Analyzing our first two clinical cases, both with more than 36 months of follow-up, it may seem controversial to have given additional therapies, particularly in case 1. Nevertheless, these cases were refractory to short-acting IVI of corticosteroid and anti-VEGF. With the treatment strategy adopted, we obtained a clear regression of DR severity, with a complete disappearance of the HE, a dry macula and treatment interval free from supplemental therapies lasting 3 (RE) and 11 (LE) months in case 1, and 15 months in case 2. This is particularly relevant in case 1, with four years of follow-up post-FAc implantation. In the LE of case 1 it can be also inferred that PPV with ILM peeling may be the explanation for the temporal macular atrophy and the reduced gain in visual acuity.⁹ It is unlikely that differences between LE and RE are explained by changes in the clearance of FAc from the vitreous of the eye as past studies report similar outcomes in vitrectomised and non-vitrectomised eyes.^4,10

In the third clinical bilateral case treated with the FAc implant, the different DR and vitreous status may be the explanation for the different response to treatment. In the RE, after the FAc implant, DME was effectively controlled without any additional treatment as opposed to LE with DME that was controlled with additional IVI of ranibizumab. At baseline, the RE was vitrectomized with PRP and a non-PDR status whereas the LE was not vitrectomized and received incomplete PRP and had PDR. After FAc implantation, despite supplemental PRP and the disappearance of the retina neovascularization according to the fluorescein angiography repeated 9 months post-injection of the FAc implant, the response of LE to treatment was not so favorable comparable with the RE. Nevertheless, after vitrectomy and confluence of PRP, at 33 months after the FAc implant was administered, a complete resolution of DME was achieved after 3 months. Probably VEGF levels were in fact increased in LE. That would explain the response to top-up ranibizumab and the absence of neovascularization at the time of the angiography (window effect during anti-VEGF treatment). Vitrectomy could also represent a way for the removal of angiogenic, inflammatory and tractional factors, and possibly with PRP confluence contributing to enhanced DME control.

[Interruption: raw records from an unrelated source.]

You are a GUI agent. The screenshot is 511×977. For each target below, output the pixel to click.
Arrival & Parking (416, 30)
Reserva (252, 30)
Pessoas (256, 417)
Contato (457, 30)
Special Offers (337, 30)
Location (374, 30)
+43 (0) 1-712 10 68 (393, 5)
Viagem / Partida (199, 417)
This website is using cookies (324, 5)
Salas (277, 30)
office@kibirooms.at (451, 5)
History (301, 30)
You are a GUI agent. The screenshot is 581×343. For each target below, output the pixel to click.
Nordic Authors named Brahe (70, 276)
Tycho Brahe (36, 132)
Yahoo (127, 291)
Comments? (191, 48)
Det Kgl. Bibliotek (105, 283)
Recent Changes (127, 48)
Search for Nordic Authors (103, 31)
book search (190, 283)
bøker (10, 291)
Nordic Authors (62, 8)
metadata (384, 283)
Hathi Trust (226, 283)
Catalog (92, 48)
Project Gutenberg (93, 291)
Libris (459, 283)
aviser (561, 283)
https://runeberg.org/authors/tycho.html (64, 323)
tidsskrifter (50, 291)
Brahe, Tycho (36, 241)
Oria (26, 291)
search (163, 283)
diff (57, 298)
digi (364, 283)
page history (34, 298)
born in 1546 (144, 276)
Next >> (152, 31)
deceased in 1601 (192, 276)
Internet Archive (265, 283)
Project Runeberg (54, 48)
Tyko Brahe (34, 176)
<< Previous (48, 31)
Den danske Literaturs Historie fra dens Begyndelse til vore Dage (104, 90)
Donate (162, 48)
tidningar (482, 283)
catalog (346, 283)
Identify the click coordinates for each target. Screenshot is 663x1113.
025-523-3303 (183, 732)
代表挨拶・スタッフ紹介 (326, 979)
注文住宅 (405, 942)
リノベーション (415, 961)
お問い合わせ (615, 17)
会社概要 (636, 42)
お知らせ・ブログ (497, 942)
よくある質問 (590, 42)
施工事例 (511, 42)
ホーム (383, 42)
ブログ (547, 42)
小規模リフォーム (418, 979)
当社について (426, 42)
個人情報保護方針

In the third patient, the RE is an example, which illustrates that DME relapses during the 36 months after the FAc implant and shows it could be controlled without any additional treatment. A mild DME recurrence appeared in the second year after administration of the FAc implant and resolved in a period of 5 to 6 months.

Conclusion

This analysis intends to stress the importance of an individualized approach for DME, which is a multifactorial disease that is not fully understood, where many local and systemic factors (demonstrated by similar behavior in bilateral cases) may influence the course, presentation and the response to treatment. The challenging cases presented here show that DME can still be effectively managed over the long term with the FAc implant combined with supplemental treatments as and when required.